President Trump signed an executive order last week that attempted to curb the legal immunity of social media companies, but many see it as a power grab and infringement upon first amendment rights.

(TNS) — Even before it was signed on May 28, President Donald Trump’s executive order encouraging federal regulators to reconsider legal immunity for social media companies was pilloried by a diverse coalition of opponents who questioned the order’s legality and Trump’s motivations.

The order, signed by Trump on the heels of a multiday online tirade aimed at Twitter after the company fact-checked a pair of the president’s tweets about mail-in voting, would direct federal agencies to reexamine Section 230 of the 1996 Communications Decency Act.

Section 230, which prevents online publishers — including companies such as Twitter and Facebook — from being sued over third-party content posted on their websites, is a prized liability shield for Silicon Valley that experts have credited with playing a crucial role in fostering the growth of the internet as a bastion of free speech and expression.

But Trump and his allies, who have accused Big Tech platforms of censoring conservative viewpoints on their sites, have long considered changes to Section 230 as a way of exerting pressure on the companies.

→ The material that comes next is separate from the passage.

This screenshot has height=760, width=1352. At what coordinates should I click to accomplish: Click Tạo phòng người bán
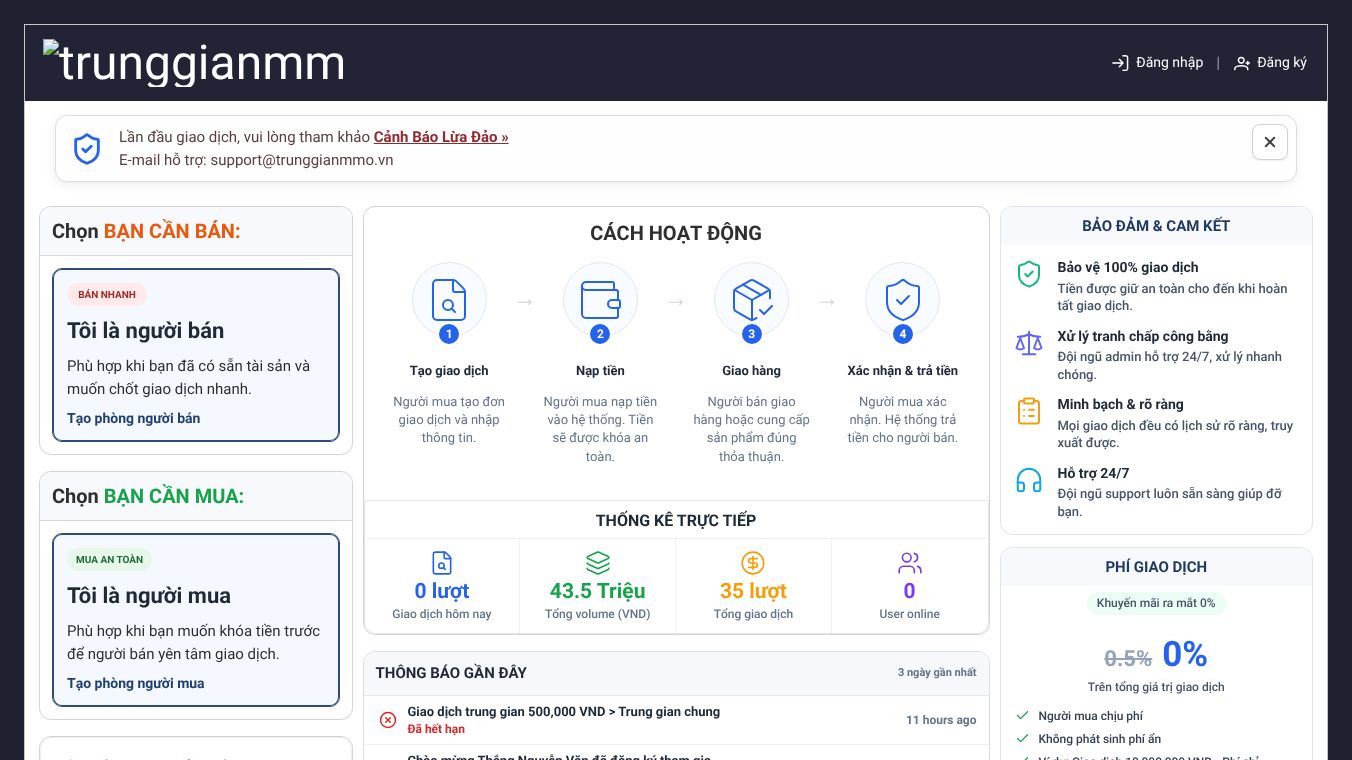(x=134, y=418)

“A small handful of powerful social media monopolies controls a vast portion of all public and private communications in the United States,” Trump said before signing the order. “They’ve had unchecked power to censor, restrict, edit, shape, hide, alter virtually any form of communication between private citizens and public audiences.”

Trump was joined in the Oval Office by Attorney General William Barr, who said Section 230 “has been stretched way beyond its original intent.”

Specifically, the executive order directs the Commerce Department to ask the Federal Communications Commission, an independent agency, to propose new regulations clarifying actions by online publishers that might violate Section 230. The order also directs the Federal Trade Commission to review thousands of complaints of online censorship submitted to the White House by the public.

The order also asks federal agencies to enumerate and report to the White House Office of Management and Budget on how much they are spending on social media. And it tasks Barr to work with state authorities to see if social media platforms are engaging in any unfair and deceptive acts or practices that may violate state laws.

Texas Republican Sen. Ted Cruz endorsed the president’s actions. “For too long, social media platforms like Twitter have hid behind their opaque algorithms and Section 230 immunity to target speech with which they disagree and advance their own political agendas,” Cruz said in a statement. “This doesn’t just stifle Americans’ free speech; it shapes what Americans see, hear, and ultimately think about the major issues facing our country, including how those issues should be addressed and who should be elected to address them.”

A draft of the executive order circulated throughout Washington and Silicon Valley this week drew swift condemnation from industry groups, free speech advocates and Democratic lawmakers.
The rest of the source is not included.